Records provided:
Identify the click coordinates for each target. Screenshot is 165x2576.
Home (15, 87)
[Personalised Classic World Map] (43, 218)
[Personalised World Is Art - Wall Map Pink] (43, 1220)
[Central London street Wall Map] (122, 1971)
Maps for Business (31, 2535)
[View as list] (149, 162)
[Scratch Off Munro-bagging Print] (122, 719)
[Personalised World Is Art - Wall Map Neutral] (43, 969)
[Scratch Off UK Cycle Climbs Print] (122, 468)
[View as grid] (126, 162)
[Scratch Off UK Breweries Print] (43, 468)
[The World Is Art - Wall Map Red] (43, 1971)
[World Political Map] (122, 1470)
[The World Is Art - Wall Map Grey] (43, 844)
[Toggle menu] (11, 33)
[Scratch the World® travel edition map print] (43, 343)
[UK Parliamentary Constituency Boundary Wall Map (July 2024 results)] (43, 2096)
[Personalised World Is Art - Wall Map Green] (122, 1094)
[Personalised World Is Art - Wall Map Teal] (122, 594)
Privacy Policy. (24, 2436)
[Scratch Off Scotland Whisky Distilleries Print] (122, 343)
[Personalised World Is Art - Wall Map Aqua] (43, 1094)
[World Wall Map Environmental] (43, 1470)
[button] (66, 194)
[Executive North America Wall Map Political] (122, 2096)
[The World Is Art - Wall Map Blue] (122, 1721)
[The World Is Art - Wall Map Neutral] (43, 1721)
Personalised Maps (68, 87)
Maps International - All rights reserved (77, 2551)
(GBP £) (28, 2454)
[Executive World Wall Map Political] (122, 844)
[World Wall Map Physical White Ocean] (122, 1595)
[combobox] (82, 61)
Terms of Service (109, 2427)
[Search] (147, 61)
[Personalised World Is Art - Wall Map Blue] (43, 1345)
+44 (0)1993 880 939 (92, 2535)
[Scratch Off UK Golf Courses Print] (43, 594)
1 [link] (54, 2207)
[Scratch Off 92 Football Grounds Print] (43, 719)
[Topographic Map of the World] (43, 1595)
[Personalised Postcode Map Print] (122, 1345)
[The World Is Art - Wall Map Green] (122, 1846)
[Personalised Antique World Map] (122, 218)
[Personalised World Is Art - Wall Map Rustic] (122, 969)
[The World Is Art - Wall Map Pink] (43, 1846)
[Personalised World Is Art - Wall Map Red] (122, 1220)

---

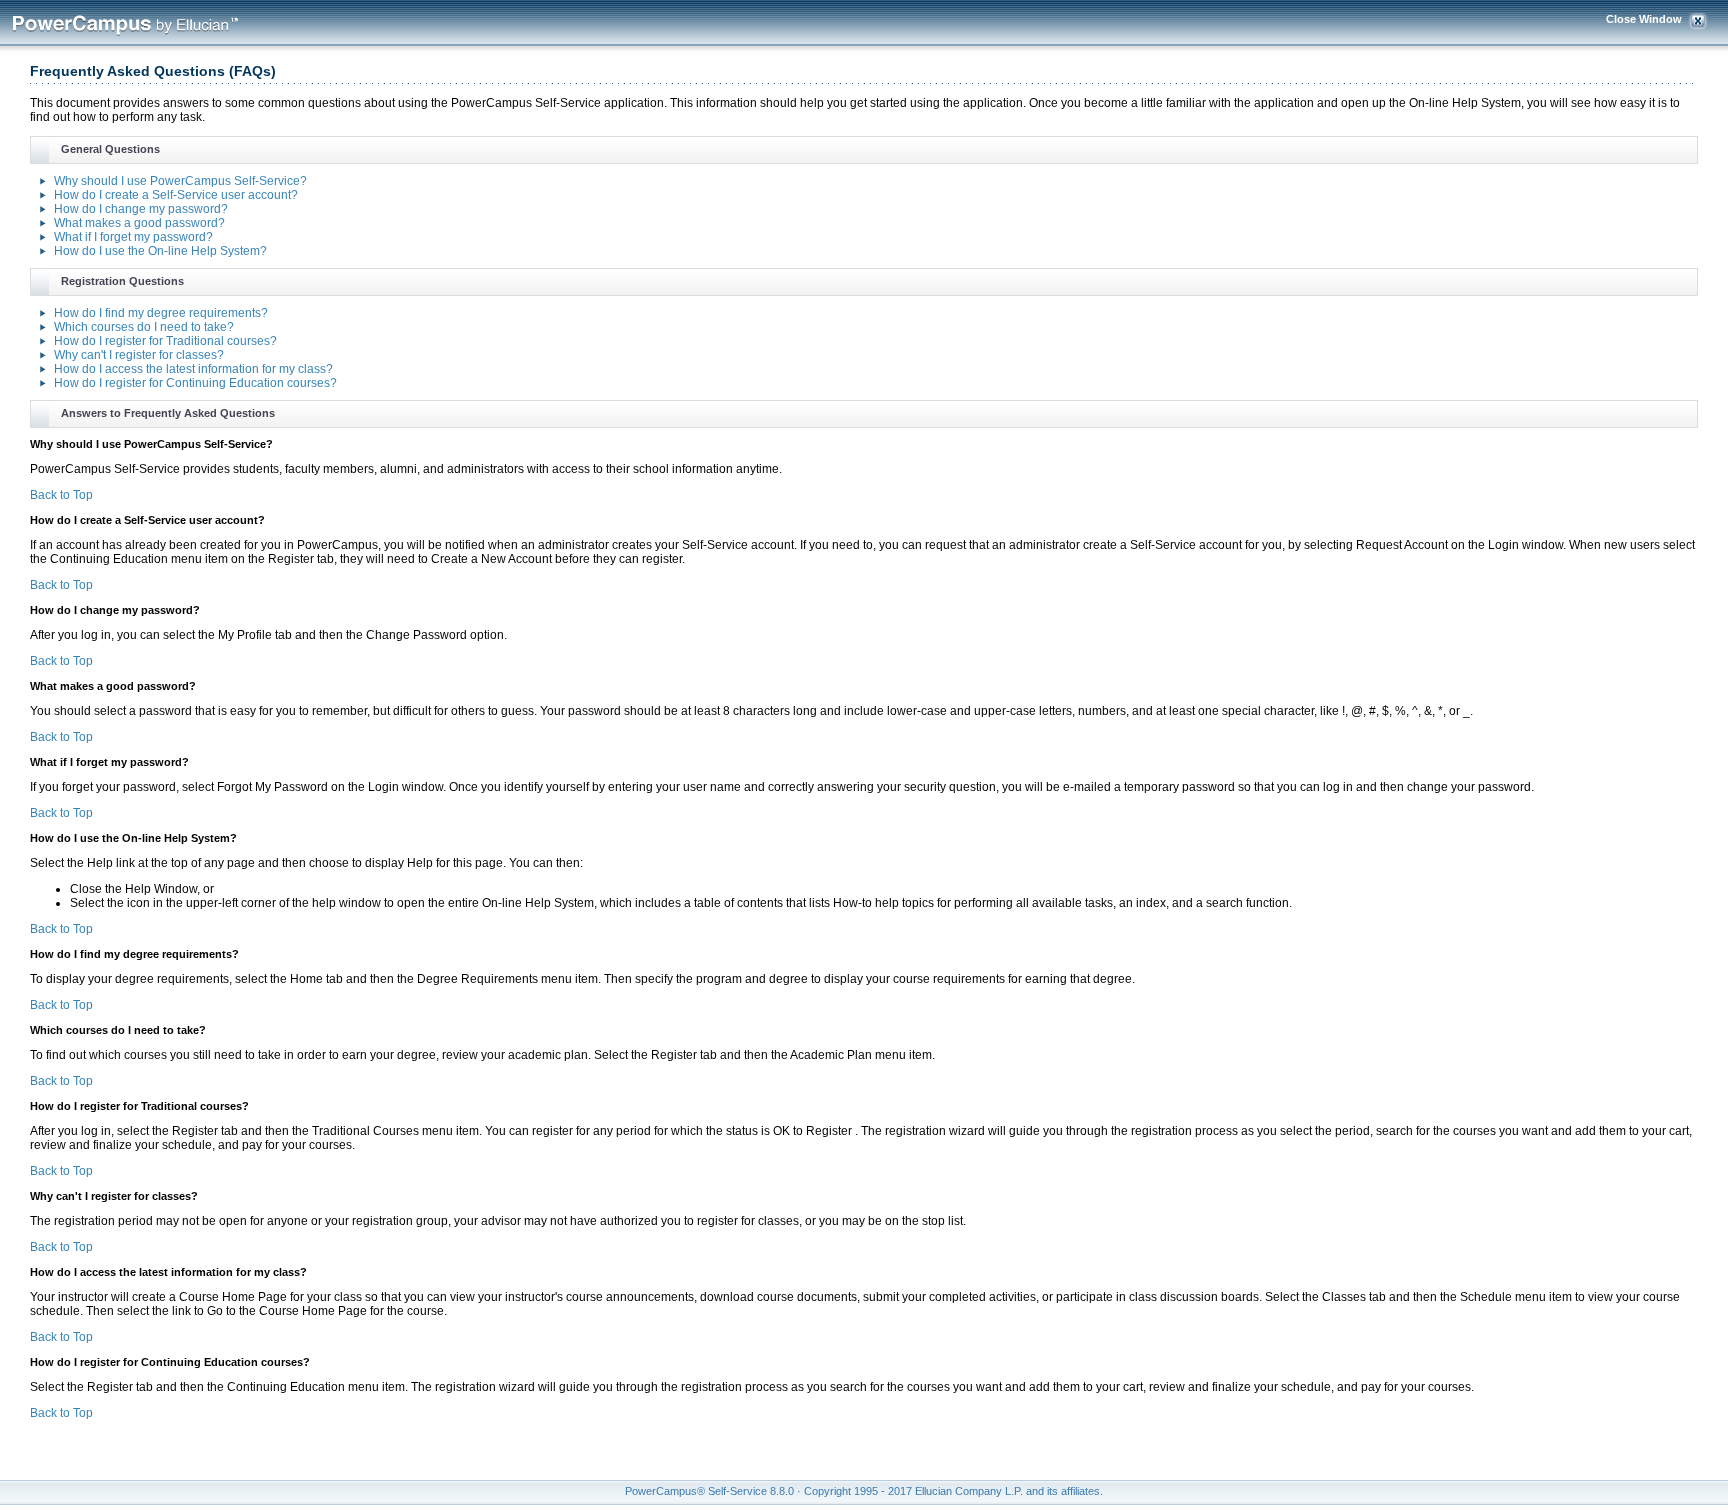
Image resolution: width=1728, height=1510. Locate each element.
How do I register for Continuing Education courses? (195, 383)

Assignment: Scan the records above for the lines holding "[combobox] (82, 61)" and "[Personalised World Is Art - Wall Map Red]". Transcribe those two and every line between them word for word, and no others.

Expected output:
[combobox] (82, 61)
Terms of Service (109, 2427)
[Search] (147, 61)
[Personalised World Is Art - Wall Map Blue] (43, 1345)
+44 (0)1993 880 939 (92, 2535)
[Scratch Off UK Golf Courses Print] (43, 594)
1 [link] (54, 2207)
[Scratch Off 92 Football Grounds Print] (43, 719)
[Topographic Map of the World] (43, 1595)
[Personalised Postcode Map Print] (122, 1345)
[The World Is Art - Wall Map Green] (122, 1846)
[Personalised Antique World Map] (122, 218)
[Personalised World Is Art - Wall Map Rustic] (122, 969)
[The World Is Art - Wall Map Pink] (43, 1846)
[Personalised World Is Art - Wall Map Red] (122, 1220)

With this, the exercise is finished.